Slegge made a dash at them, but Glyn was too quick. Throwing one hand behind his back, he pressed Slegge with the other fiercely against the fence.

"There!" he cried triumphantly. "That's like confessing it. Come on to the Doctor. There's Mr Morris yonder.--Mr--"

"No, no, don't! Pray don't call!"

"Hah!" cried Glyn triumphantly. "Then you did write it?"

"I--I--"

"Speak! You did write it, you coward! Now confess!"

"Well, I--I was in a passion, and I only thought it would be a lark."

"You were in a passion, and you thought it would be a lark!" cried Glyn scornfully. "You muddle-headed idiot, you did it to injure me, for you must have had some idea in your stupid thick brain that it would do me harm. But come on. You have confessed it, and you shan't go alone to the Doctor to say that you repent and that you are sorry for it all, for you shall come with me. Quick! Now, at once, before the breakfast-bell rings; and we will see what the Doctor says. Perhaps he will understand it better than I do, for I hardly know what you meant."
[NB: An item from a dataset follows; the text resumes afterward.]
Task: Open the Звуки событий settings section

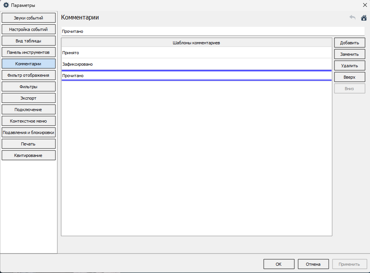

"No, no, don't! Pray don't, Severn! Haven't I owned up? What more do you want?" And the big lad spoke with his lips quivering and a curious twitching appearing about the corners of his mouth; but Glyn seemed as hard as iron.

"What more do I want? I want the Doctor to know what a miserable coward and bully he has in the school."

"No, no," gasped Slegge, in a low, husky voice, and with his face now all of a quiver. "I can't--I won't! I tell you I can't come!"

"And I tell you you shall come," cried Glyn, dragging him along a step or two.

"Don't, I tell you! You will have Morris see," gasped Slegge.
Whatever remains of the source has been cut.